Step two: set up scenarios

Brainstorming the likely scenarios helps provide a blueprint for the situation. While brainstorming, be creative; the more scenarios planned for—no matter how ridiculous seeming—the better.

Consider some of these scenarios:

  • What if there is a security breach?
  • What if there is a major storm/natural disaster and our services are down?
  • What if we discover unethical business practices in our supply chain or company history?
  • What if one of our leadership team is exposed for some personal scandal?

Ask the important questions:

  • How will this issue impact our business?
  • How can we best help our audience?
  • What security or legal best practices should we be aware of? (This is a question to ask Security and Legal teams!)

Step three: craft the experience

UX teams know their users: they perform usability tests with them, draft personas about them, and create products for them. This means the UX team can extrapolate (or research!) how an organization’s users will react to a crisis.

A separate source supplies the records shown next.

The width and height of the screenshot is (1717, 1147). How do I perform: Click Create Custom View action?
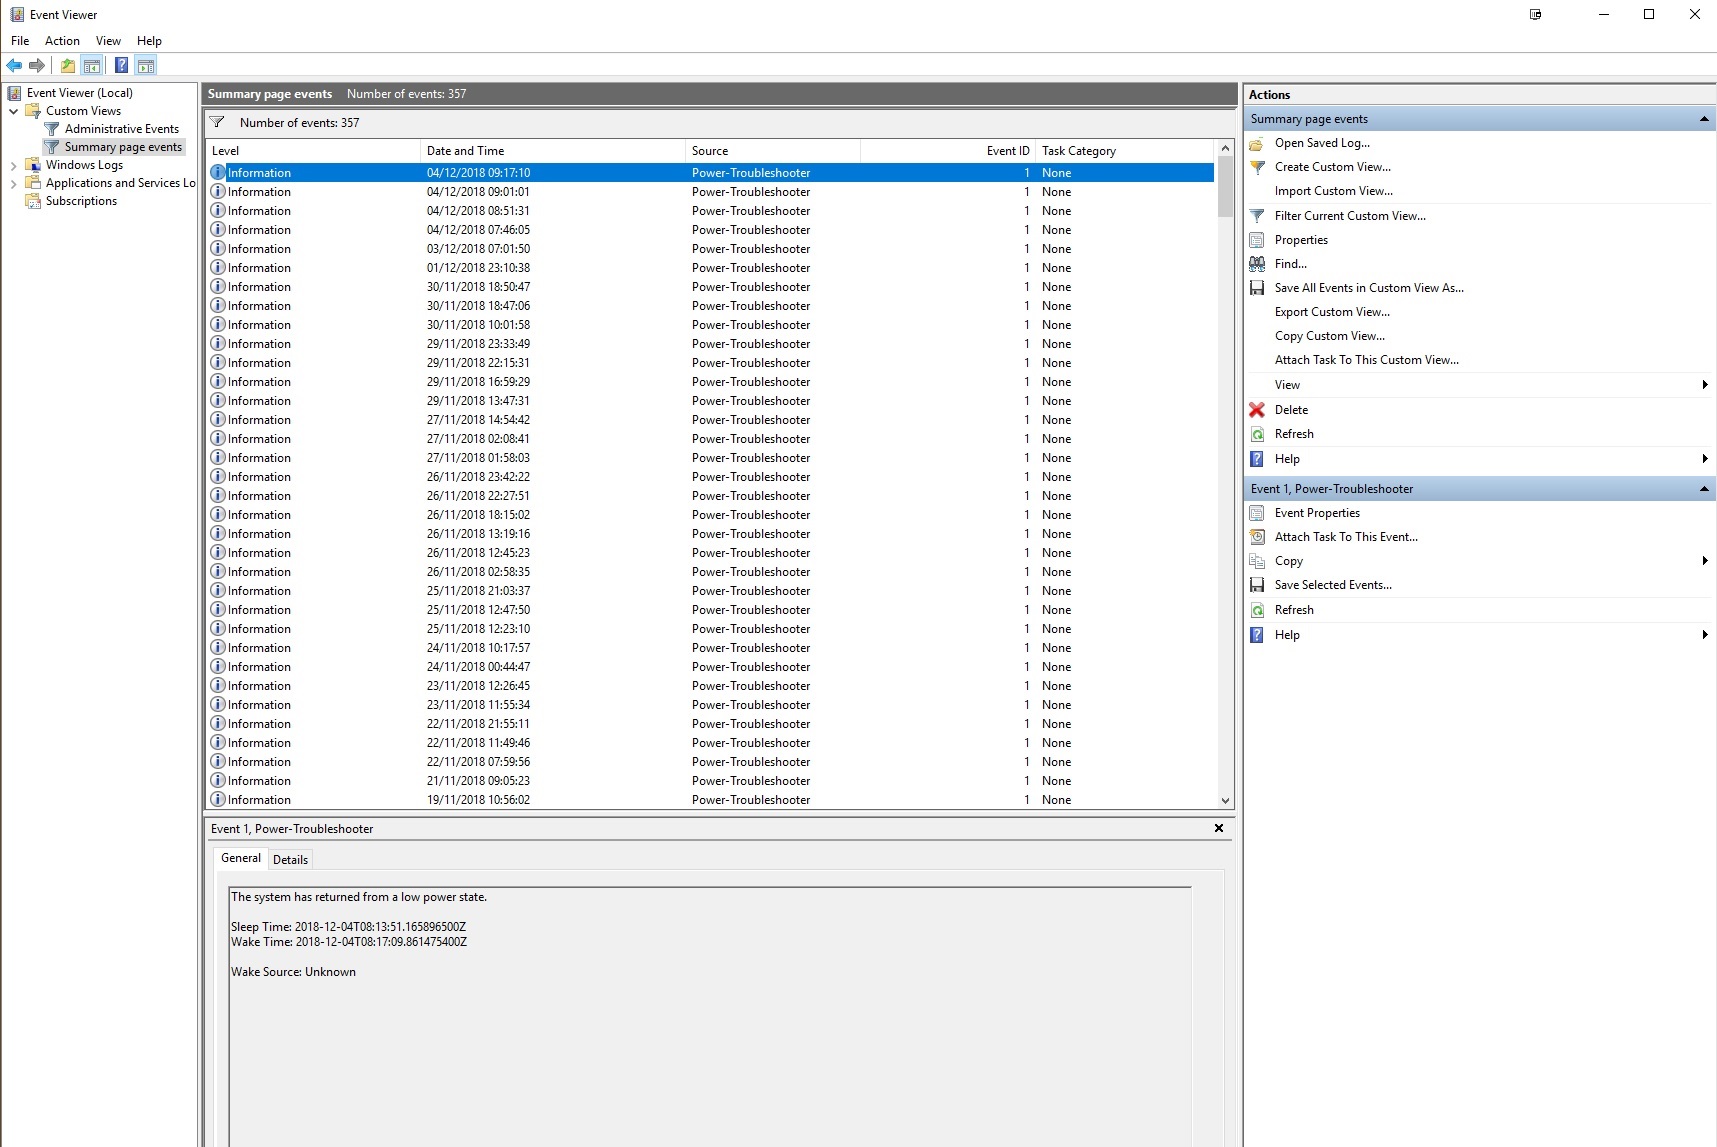[1332, 167]
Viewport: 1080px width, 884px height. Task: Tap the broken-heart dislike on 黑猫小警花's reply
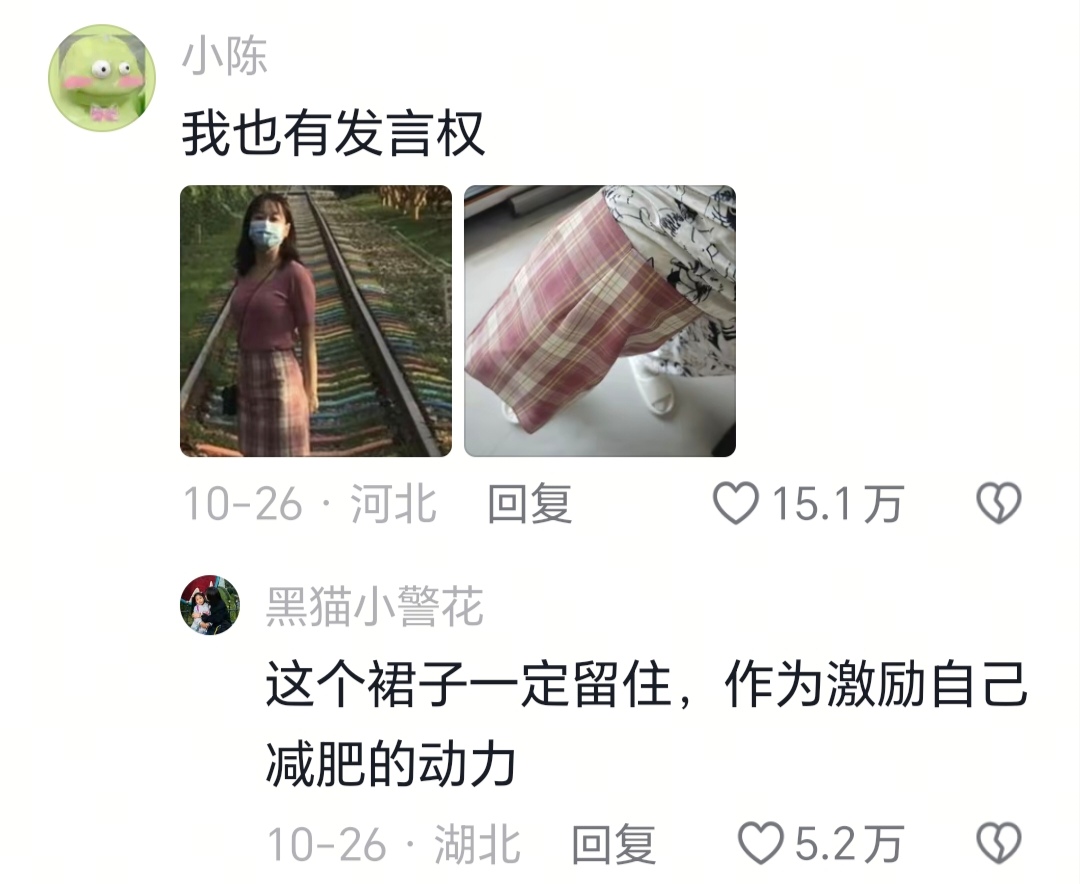pyautogui.click(x=999, y=843)
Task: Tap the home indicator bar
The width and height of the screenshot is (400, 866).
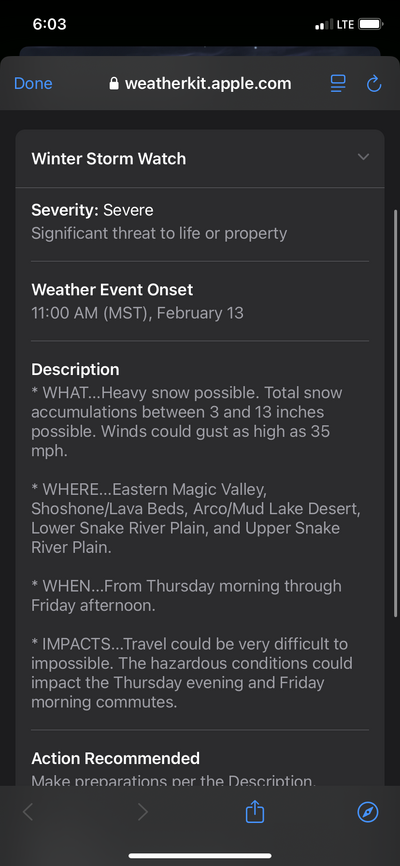Action: 200,856
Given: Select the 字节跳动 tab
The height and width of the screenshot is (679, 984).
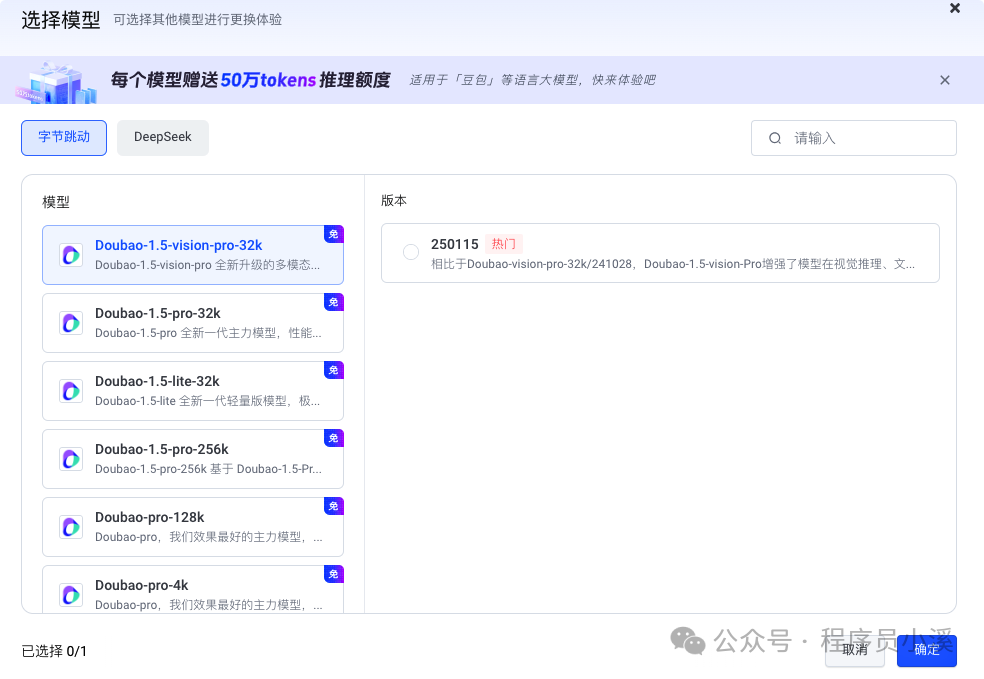Looking at the screenshot, I should [63, 137].
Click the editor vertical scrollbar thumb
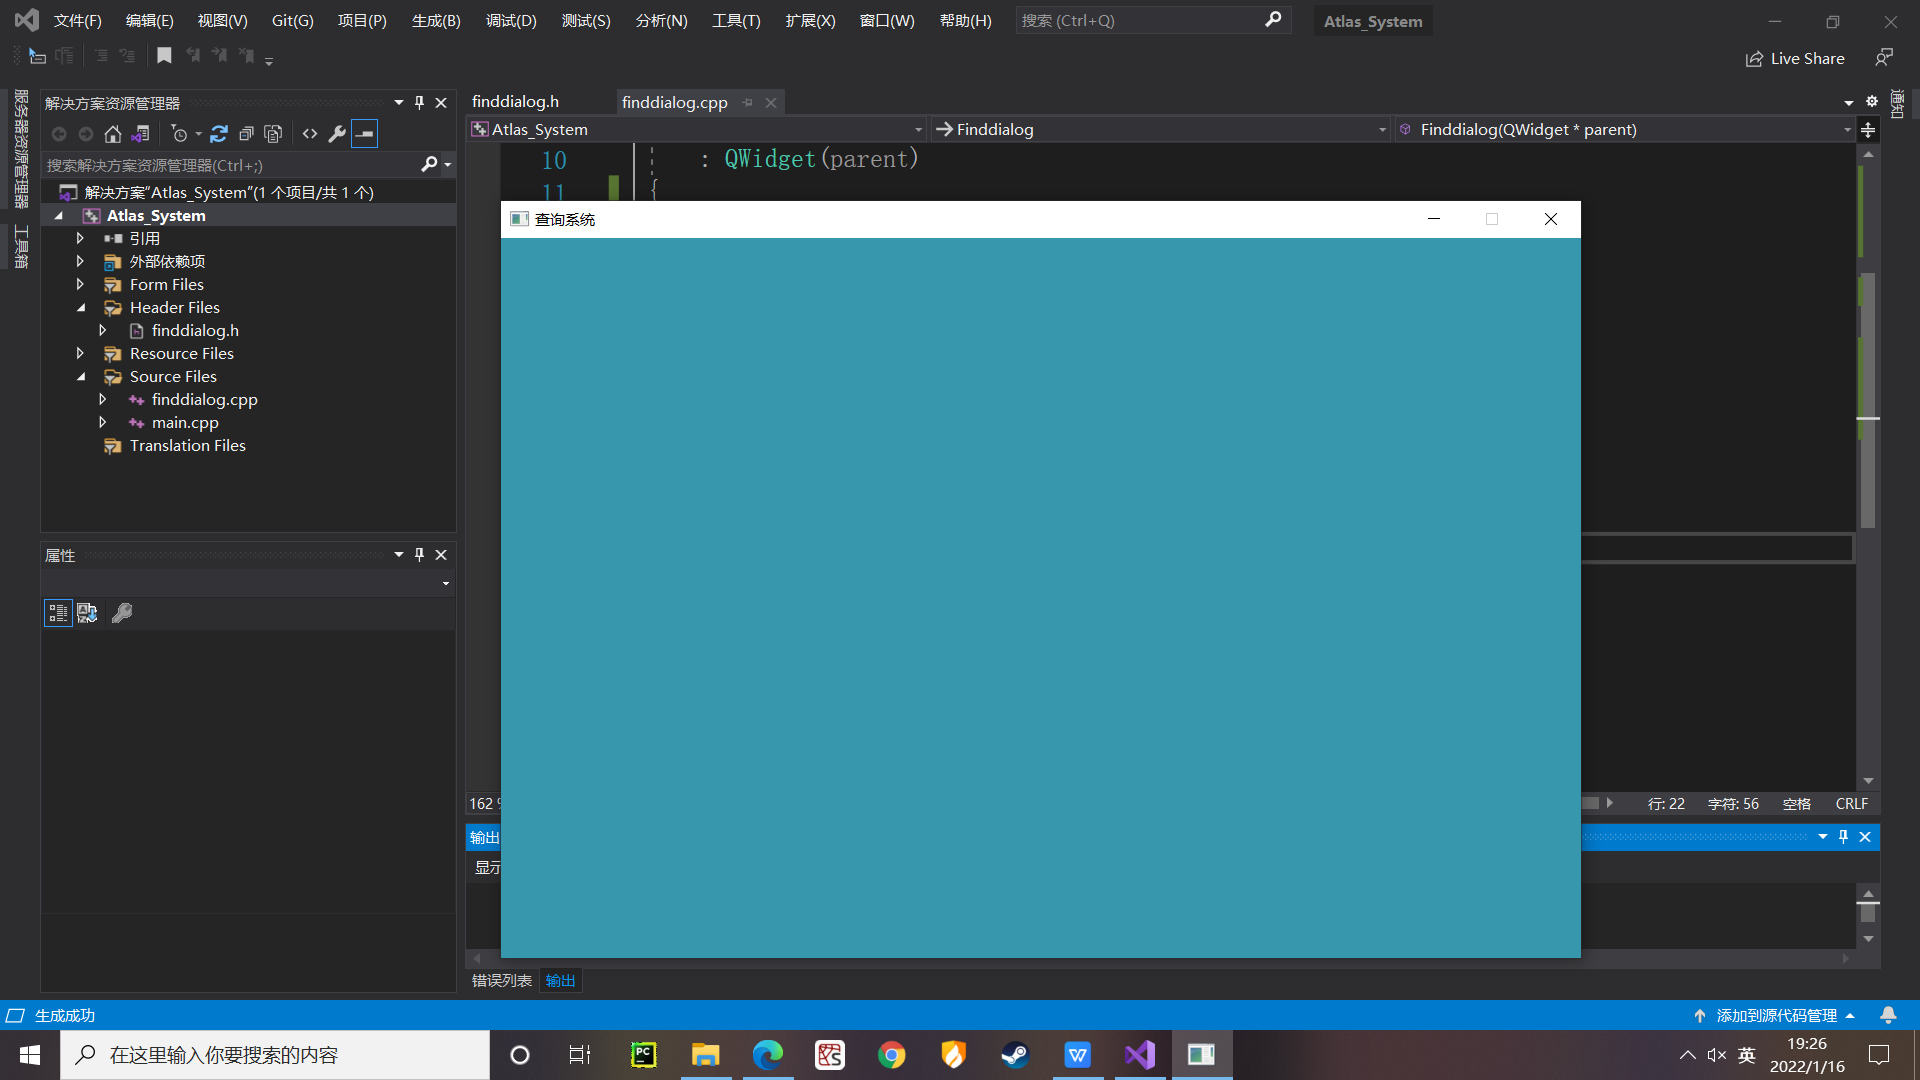Image resolution: width=1920 pixels, height=1080 pixels. pyautogui.click(x=1867, y=400)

Walk through the user journey, and think specifically about their emotional state. Based on that information, work with the customer support team to create a cheat sheet for their representatives that can be easily adapted to the situation. Tone of voice is key here. Sincerity and directness is appropriate in nearly (if-not-every) case. Customer service members will need to speak with authority, which means they’ll need to have clear instructions and accurate information.

An example of Mailchimp's Voice and Tone

Lastly, make sure the marketing team has reviewed any plan that will involve audience communication. They can make sure the response will be coordinated across all media channels, so that emails, website notifications, and social media posts don’t contradict one another in content or tone.

Step four: learn from experience

Depending on the situation, a crisis might require users to take action, such as resetting a password after a data breach. In this scenario, work with your data analytics team to track how many users take action upon the notification. This will help your organization decide on any further course of action.

Additionally, if the data analytics team can isolate the group that was affected by the crisis, you can continue to observe their behavior and glean retention rates, downgrades, etc. This information will help your organization understand what portions of your response worked and how to improve the crisis management plan.

Lastly, make sure to not only observe the data, but also identify the root of the problem. Responding to a PR crisis is very important—and so is ensuring that the same crisis won’t happen in the future.

Plan for the crisis before it strikes

Unforeseen emergencies are just that—unforeseen. But it’s rarely the emergency that our audience reacts to; it’s our response that they look for. A well-crafted crisis response is worth planning for.

How does your organization plan for the unexpected?